On the whole, I think I would definitely tell potential employers if the role was a 'permanent' one. If it was a multiple interview affair, I'd leave it to the final interview. If it was a single interview affair, I'd mention it towards the end of the interview. I'd try to assure the employer that I could do the job, and I'd try to play it down a bit.

But I have to say, I'd still be worried about my chances being affected. They shouldn't be... but how can you tell?

On a poitive note, my younger sister went through something similar several years ago. She has juvenile onset arthritis, and she landed herself a good job in the head ofice of a large national retailer. She's been there ever since, with a few promotions (and one knee operation) along the way. I don't think she could have hidden her arthritis even if she'd wanted to; it is evident in her hands.

#15
Forgot to add: Good luck, Turnip!

#16
thanks for all the best wishes. job still not advertised.
am currently (and I hesitate to say this) ensconsed in a luxury hotel somewhere in indonesia. which is very nice. (copyright the fast show).
however the effects of stress during the flight such as being unable to get out of my seat or open the peanuts, made it clear that the stress-related effects of an interview can not be hidden.
will let you all know what happens.
thanks again.

#17
no need to fret turnip, I doubt that they will give you a bag of peanuts at interview. You will be fine. Nearly there eh?
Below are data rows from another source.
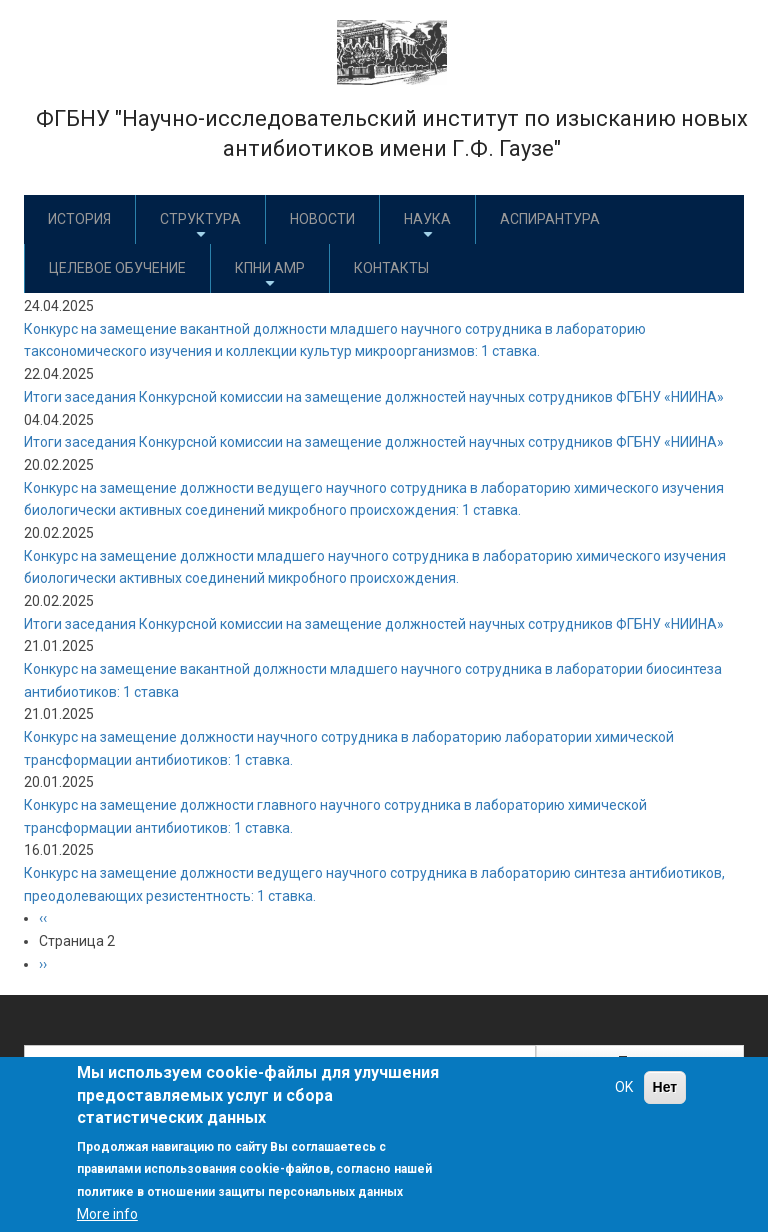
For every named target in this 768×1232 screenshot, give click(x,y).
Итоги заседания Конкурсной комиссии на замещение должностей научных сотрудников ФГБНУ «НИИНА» (374, 397)
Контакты (391, 268)
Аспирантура (550, 219)
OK (624, 1087)
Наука (427, 226)
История (79, 219)
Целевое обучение (117, 268)
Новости (322, 219)
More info (107, 1214)
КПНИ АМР (270, 275)
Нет (665, 1087)
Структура (200, 226)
Say hello to my favourite cousin in KL

#18
will give them a shout.
having trouble converting rupiah to pounds- dividing by 13000 can be confusing.
didnt have any money to pay for visa into indonesia, border people extremely helpful - especially when owen threatened to have diahorrea in the secure area.

#19
Who's forgetting their maths shortcuts, then?
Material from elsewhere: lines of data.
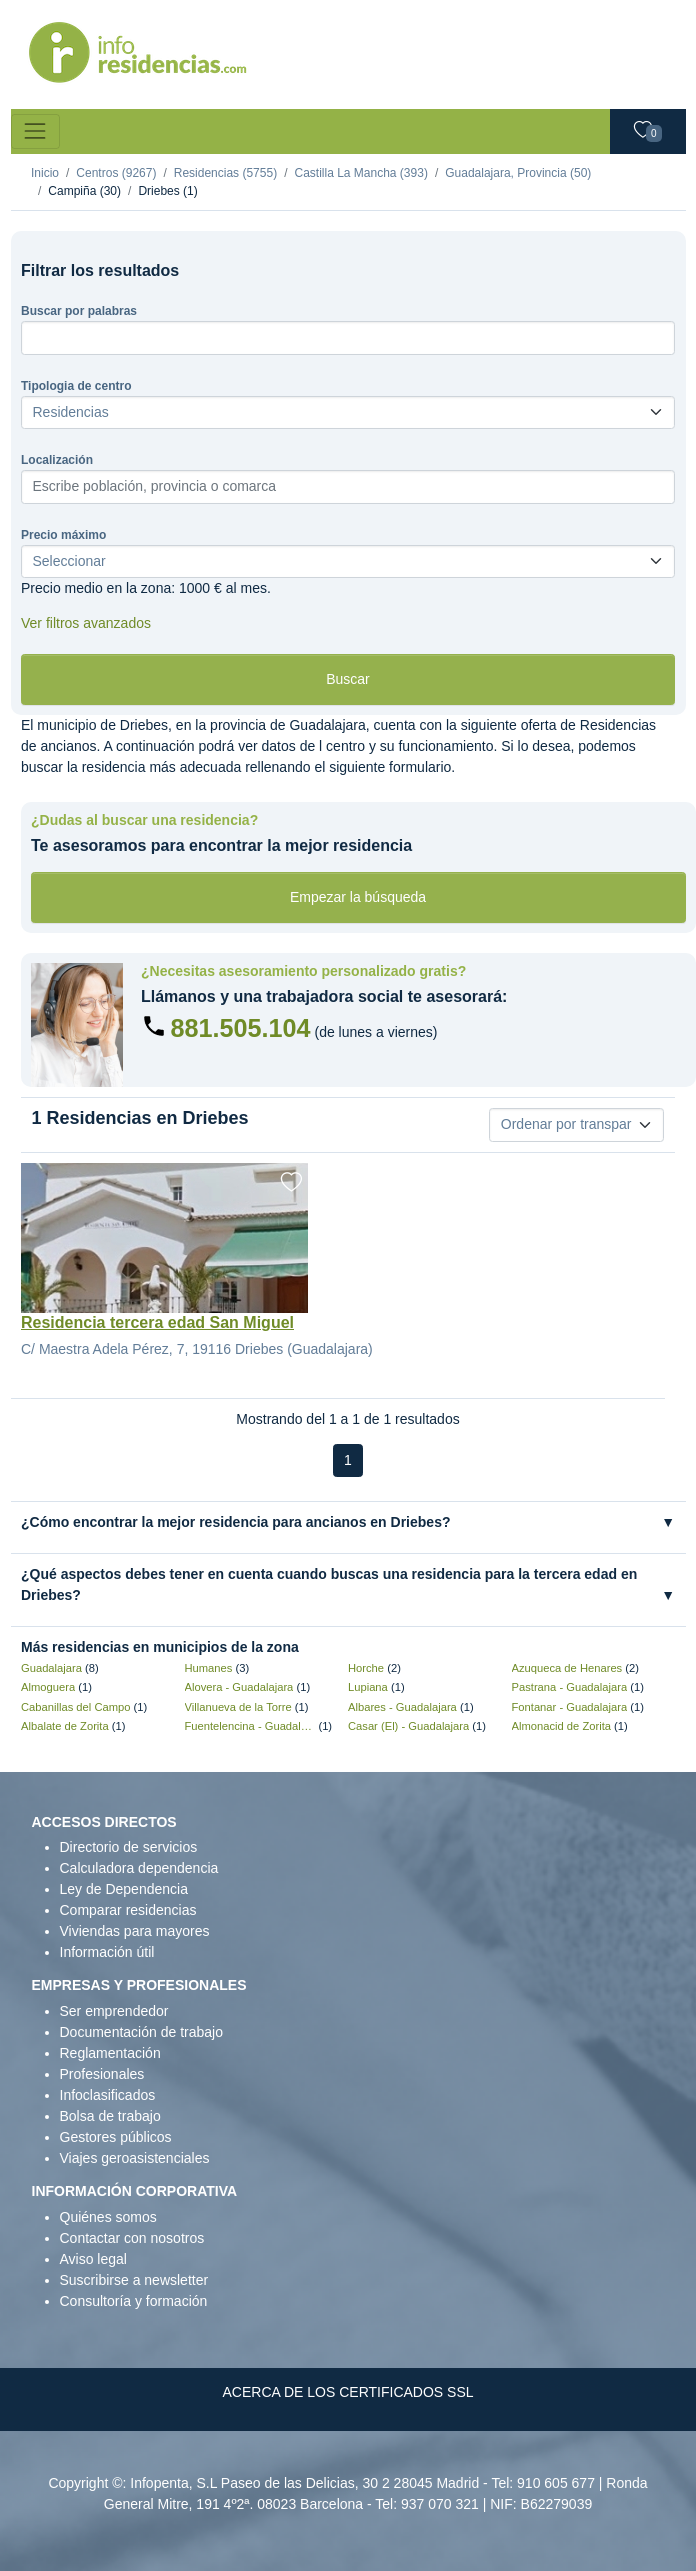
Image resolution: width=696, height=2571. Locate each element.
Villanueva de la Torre (238, 1707)
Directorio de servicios (129, 1847)
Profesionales (102, 2074)
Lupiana (368, 1687)
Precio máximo (63, 535)
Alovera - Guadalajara (239, 1687)
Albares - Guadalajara (402, 1707)
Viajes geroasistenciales (135, 2158)
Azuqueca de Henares (567, 1668)
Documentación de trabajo (141, 2032)
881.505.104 (241, 1028)
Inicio (45, 173)
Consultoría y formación (134, 2301)
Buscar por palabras (79, 311)
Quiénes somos (108, 2217)
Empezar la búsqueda (358, 897)
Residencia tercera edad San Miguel (157, 1322)
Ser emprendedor (114, 2011)
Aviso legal (93, 2259)
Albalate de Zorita (65, 1726)
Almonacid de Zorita (562, 1726)
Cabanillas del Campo (75, 1707)
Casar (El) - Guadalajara (408, 1726)
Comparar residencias (128, 1910)
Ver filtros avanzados (86, 623)
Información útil (107, 1952)
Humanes (209, 1668)
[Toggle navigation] (35, 131)
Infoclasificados (108, 2095)
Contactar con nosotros (132, 2238)
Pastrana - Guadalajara (570, 1687)
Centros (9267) (116, 173)
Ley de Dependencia (124, 1889)
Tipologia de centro (76, 386)
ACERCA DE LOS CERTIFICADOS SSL (347, 2392)
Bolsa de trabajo (110, 2116)
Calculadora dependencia (139, 1868)
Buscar (348, 679)
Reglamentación (110, 2053)
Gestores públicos (116, 2137)
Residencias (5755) (225, 173)
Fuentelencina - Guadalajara (250, 1726)
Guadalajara (51, 1668)
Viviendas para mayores (135, 1931)
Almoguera (48, 1687)
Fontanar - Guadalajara (570, 1707)
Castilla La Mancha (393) (360, 173)
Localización (57, 460)
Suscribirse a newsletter (134, 2280)
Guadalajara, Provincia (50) (518, 173)
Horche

To ROUGHLY divide by 13,000 first multiply by 8, and then move the decimal point 5 places to the left.


Example: Dividing 60,000 by 13,000:

(1) 60,000 x 8 = 480,000

(2) Move 5 decimal places = 4.80 (accurate answer = 4.615)

Ray.

#20
actually it is a nice hotel but in the middle of a disaster of a get-rich scheme by suharto. several buildings were burned down before being finished. the nearest bank is 1 1/2 hours away and guests never leave the hotel.

rays calculation is quite correct but slightly difficult to perform when awake for 30 hours in 32 degrees heat with a child with the runs, a distraught wife who has taken us to the wrong ferry terminal, a lack of dopamine cause the pills are in a suitcase, the wheels and handle of which are in ones pocket and 5 seconds to work out if 90,000 for a taxi is a good deal or a rip-off.

but will be useful in more relaxed occasions.

got bitten by a spider lurking in a table football game, fortunately not a dangerous one, i think.

is the worst driving in the world by the indonesian taxi driver?

looking forward to the beautiful, if strict, city of singapore, where the driving is less lemming-like.